-- About this task --
Please say how many lines in the material include the string "agent", and nothing else.

-- Data in this exercise --
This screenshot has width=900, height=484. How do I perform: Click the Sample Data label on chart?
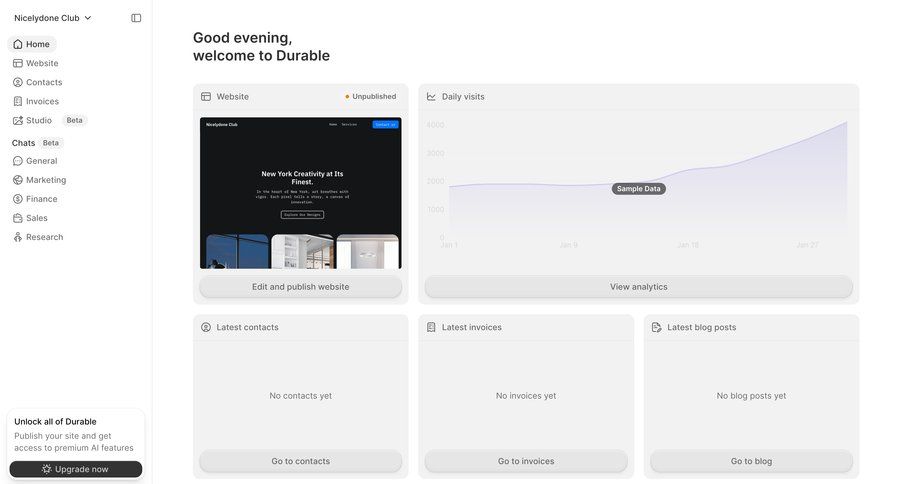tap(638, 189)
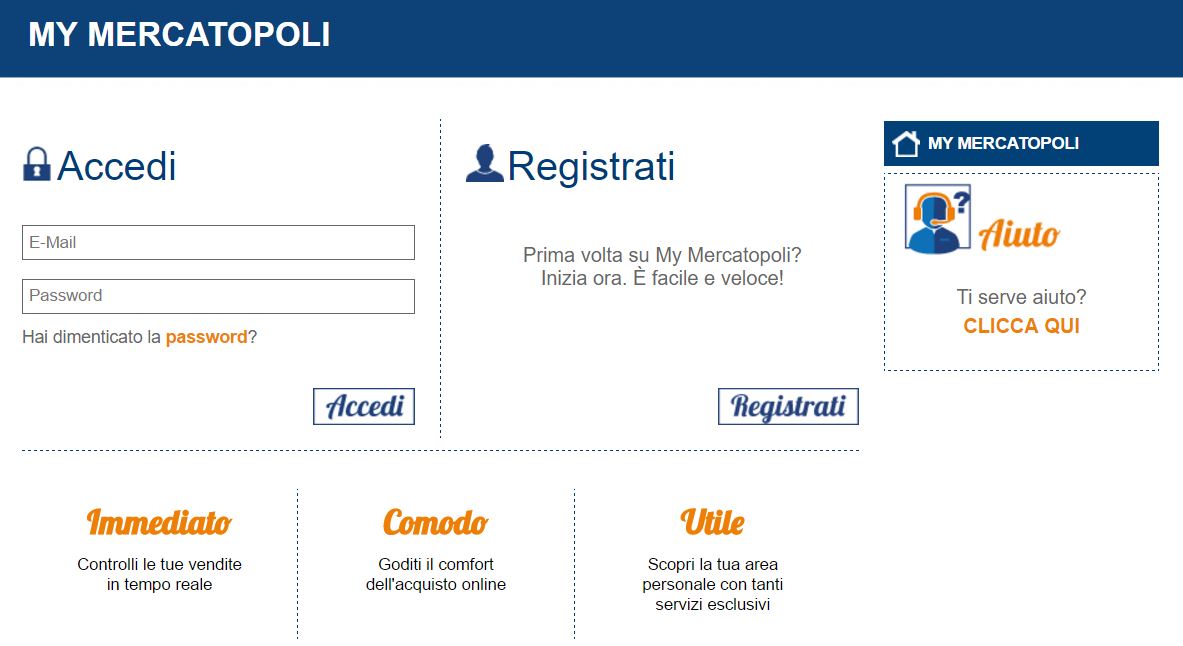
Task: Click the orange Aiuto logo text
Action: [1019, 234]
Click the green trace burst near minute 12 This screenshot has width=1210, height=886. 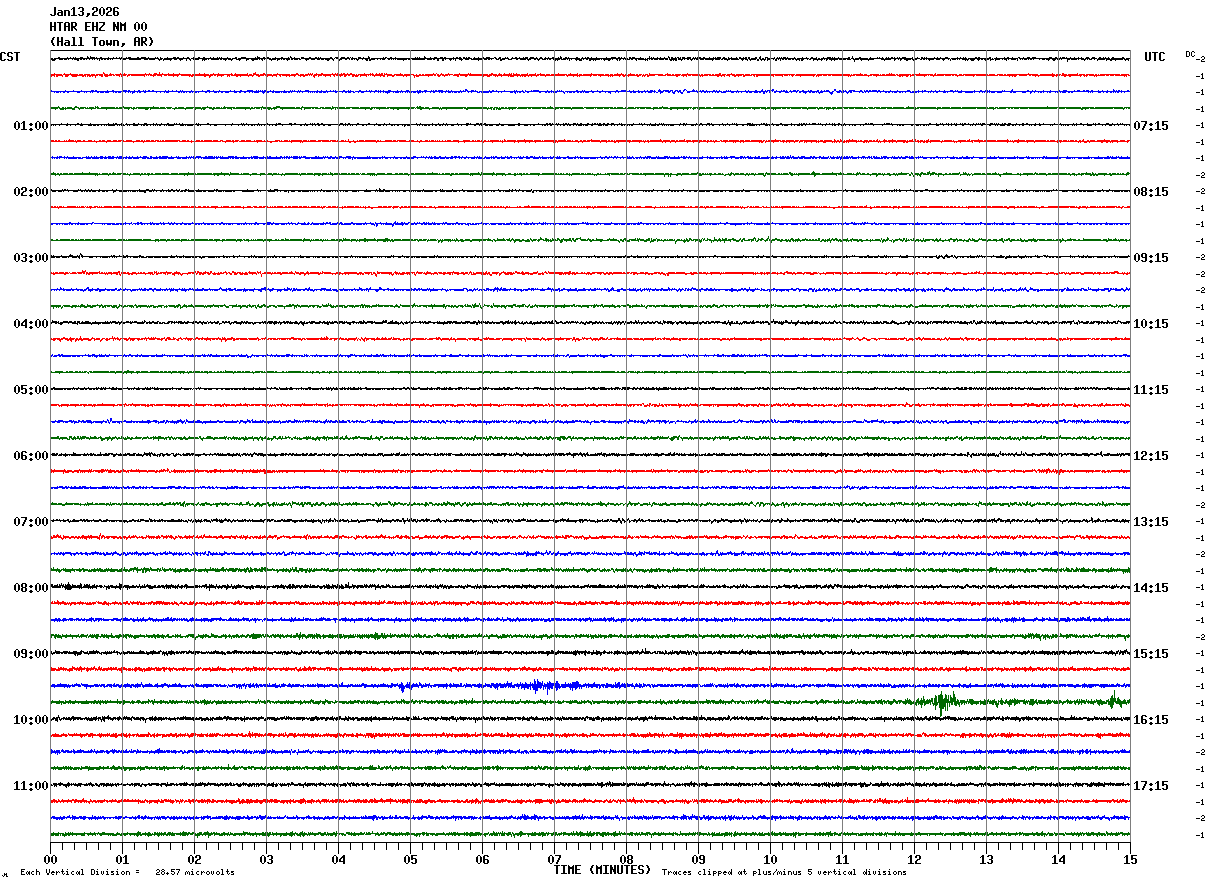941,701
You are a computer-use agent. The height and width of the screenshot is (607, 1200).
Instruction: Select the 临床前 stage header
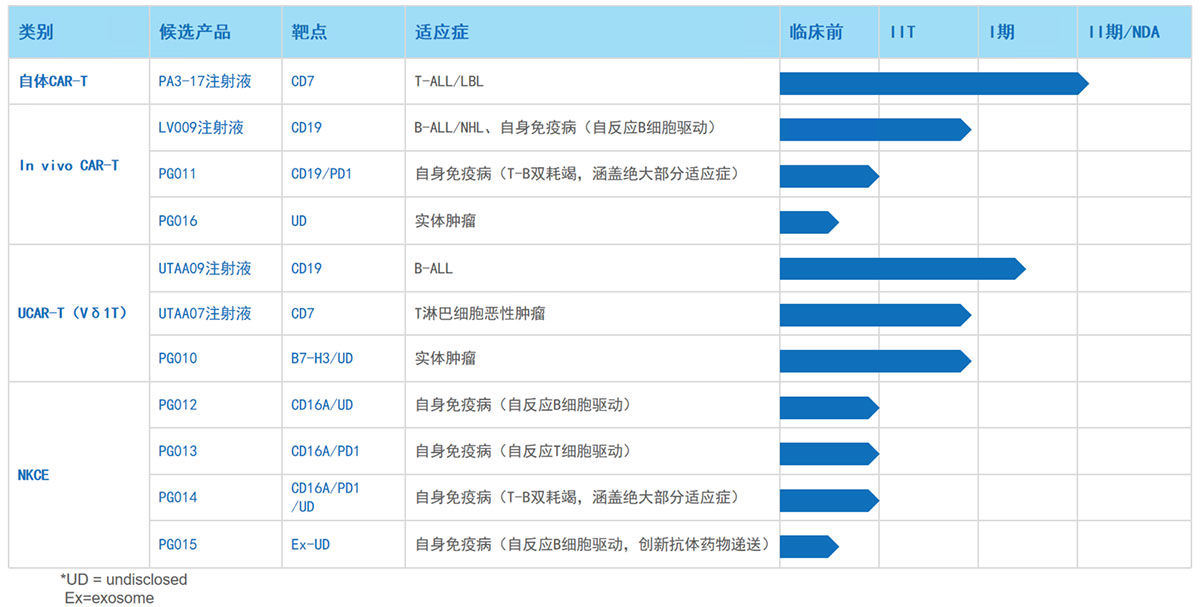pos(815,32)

--

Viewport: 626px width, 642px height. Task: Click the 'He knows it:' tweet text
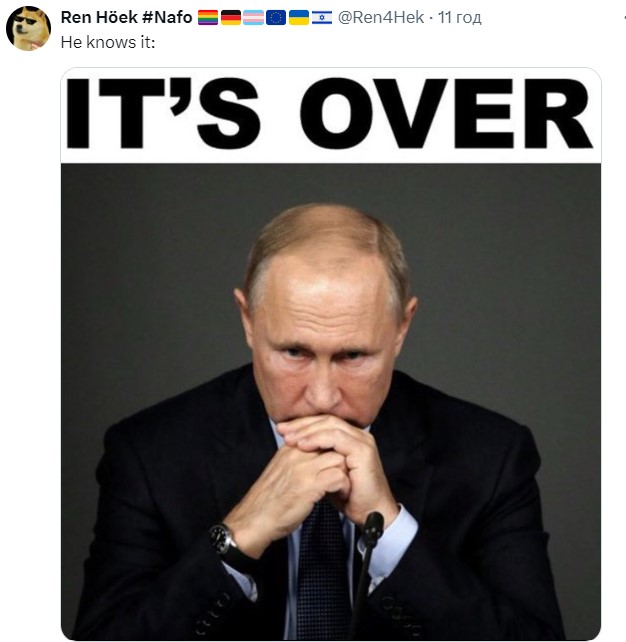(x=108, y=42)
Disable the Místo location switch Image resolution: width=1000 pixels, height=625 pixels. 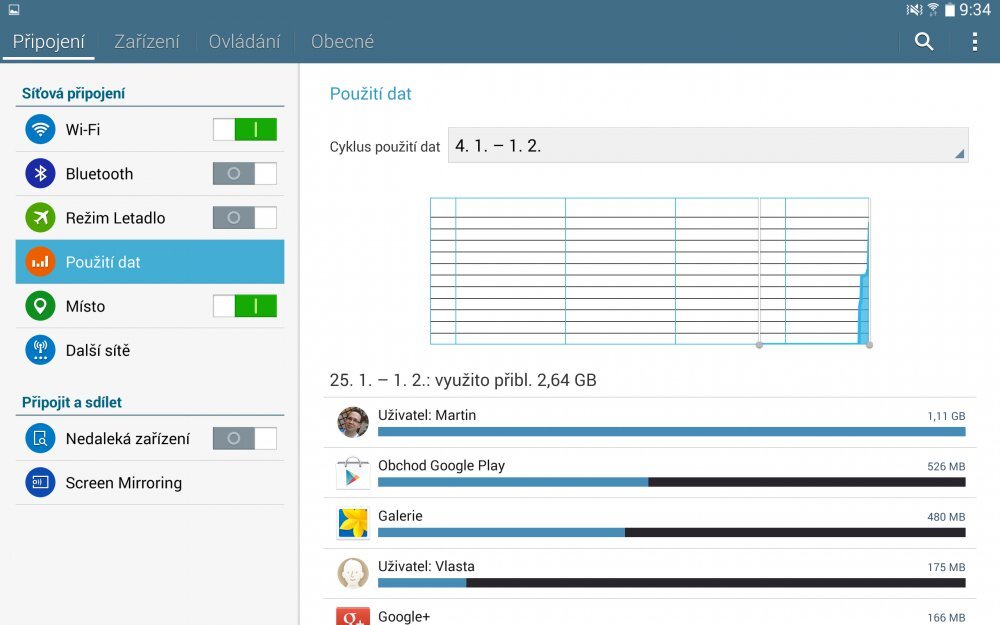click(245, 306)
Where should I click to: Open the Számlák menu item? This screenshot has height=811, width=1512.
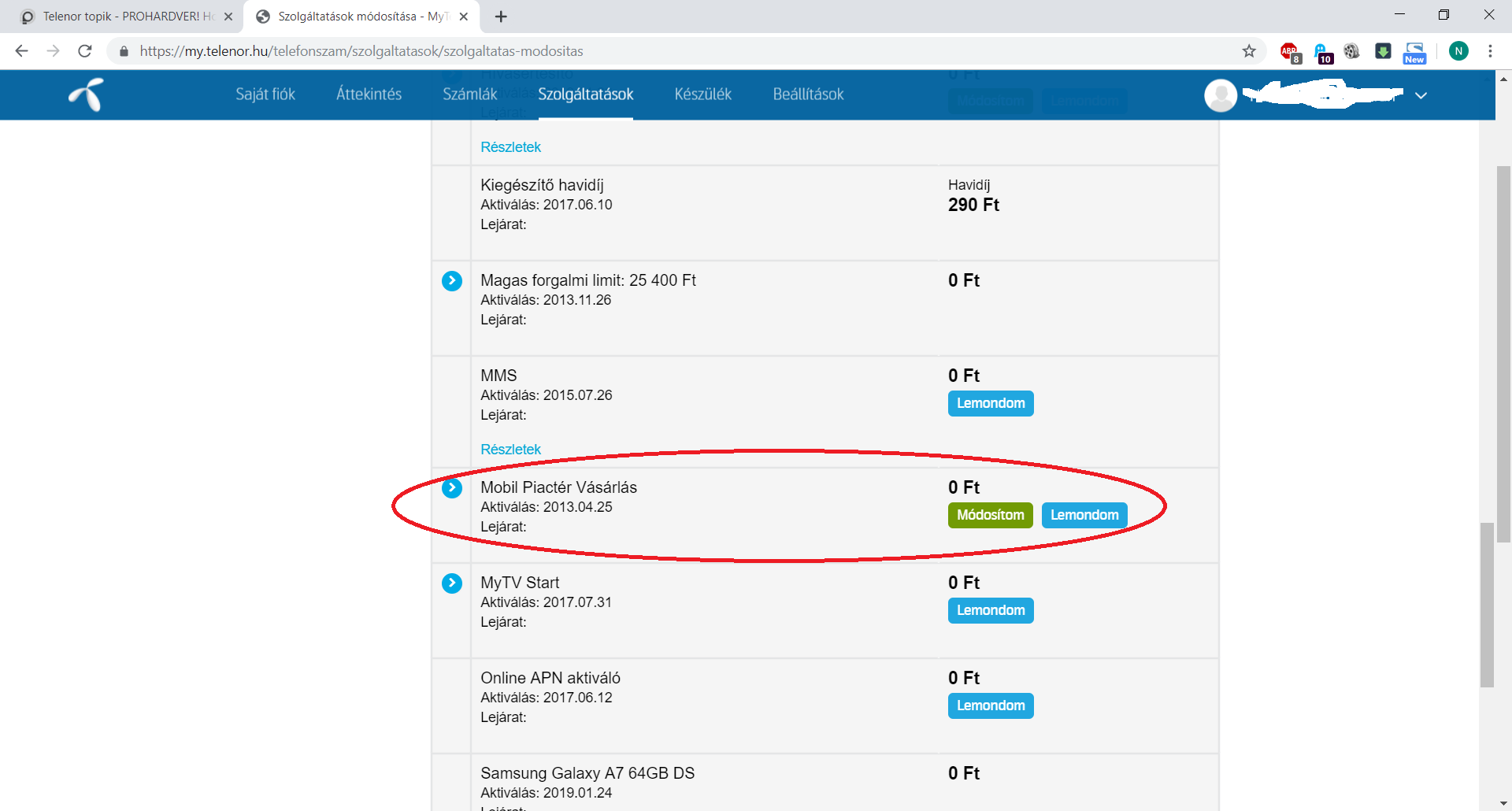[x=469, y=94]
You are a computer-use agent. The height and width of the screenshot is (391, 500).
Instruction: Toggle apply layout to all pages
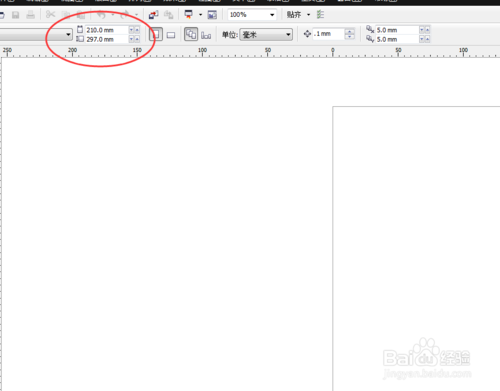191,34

---

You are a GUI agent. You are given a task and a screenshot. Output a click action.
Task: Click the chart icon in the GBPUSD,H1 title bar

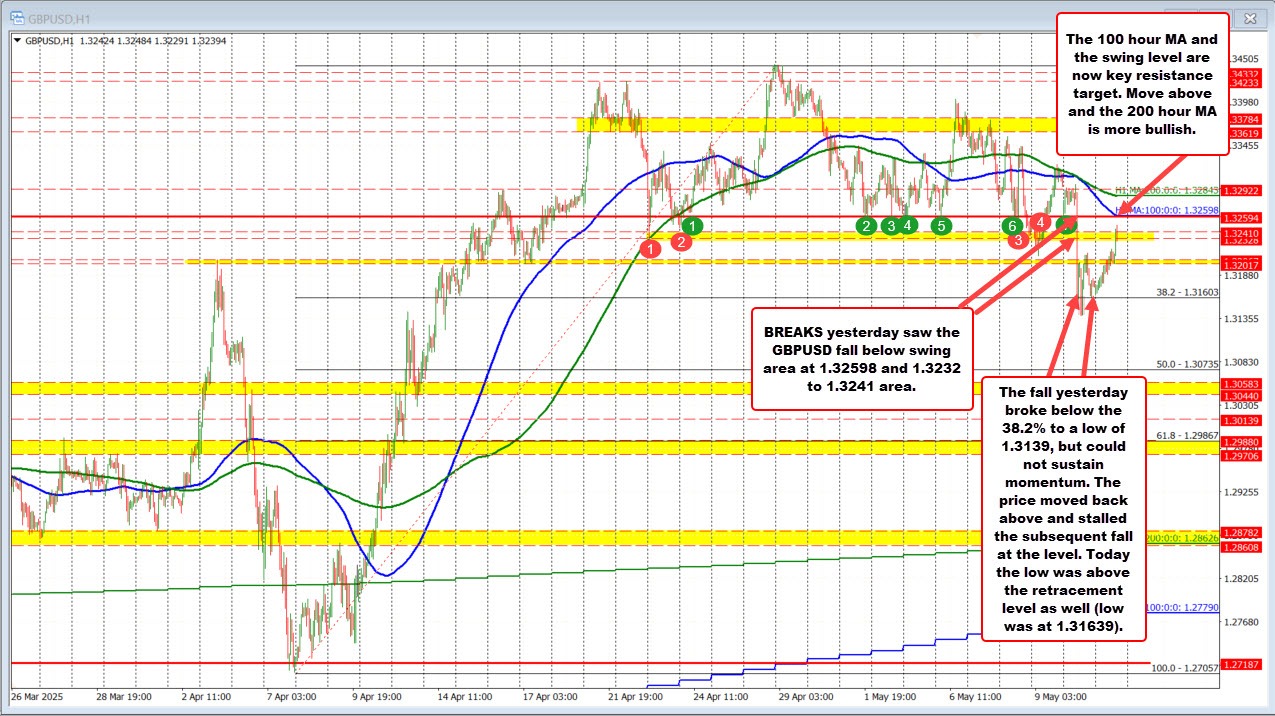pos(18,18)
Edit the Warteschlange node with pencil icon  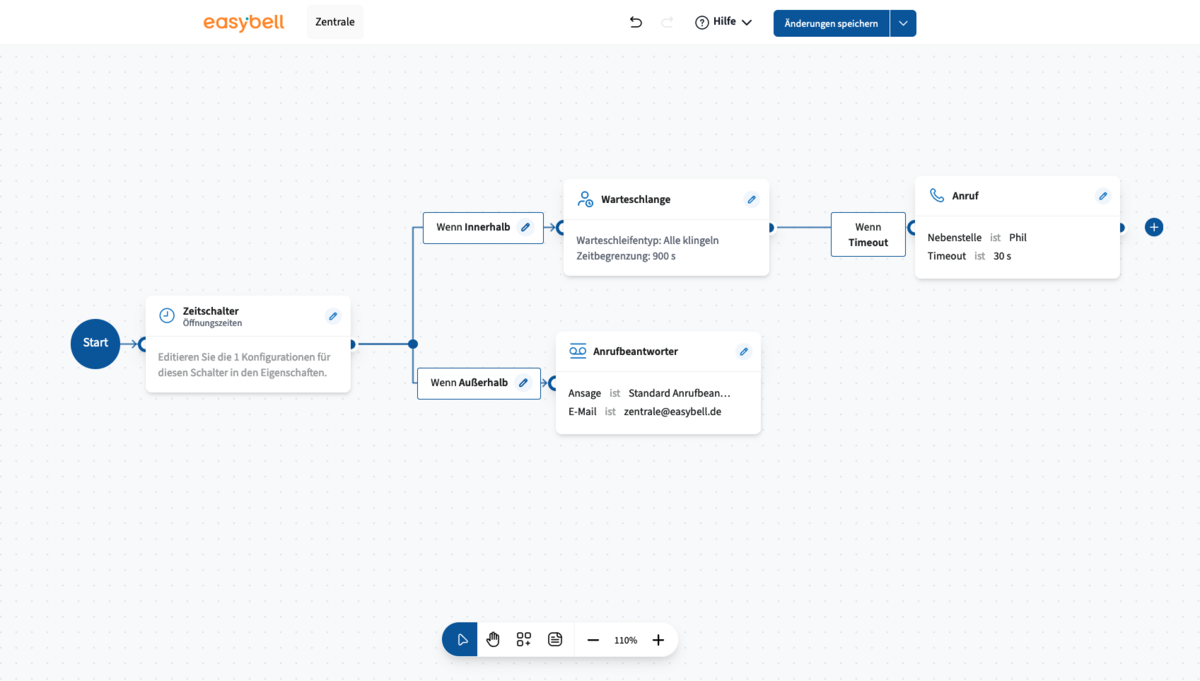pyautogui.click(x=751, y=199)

-- Result of the exercise --
3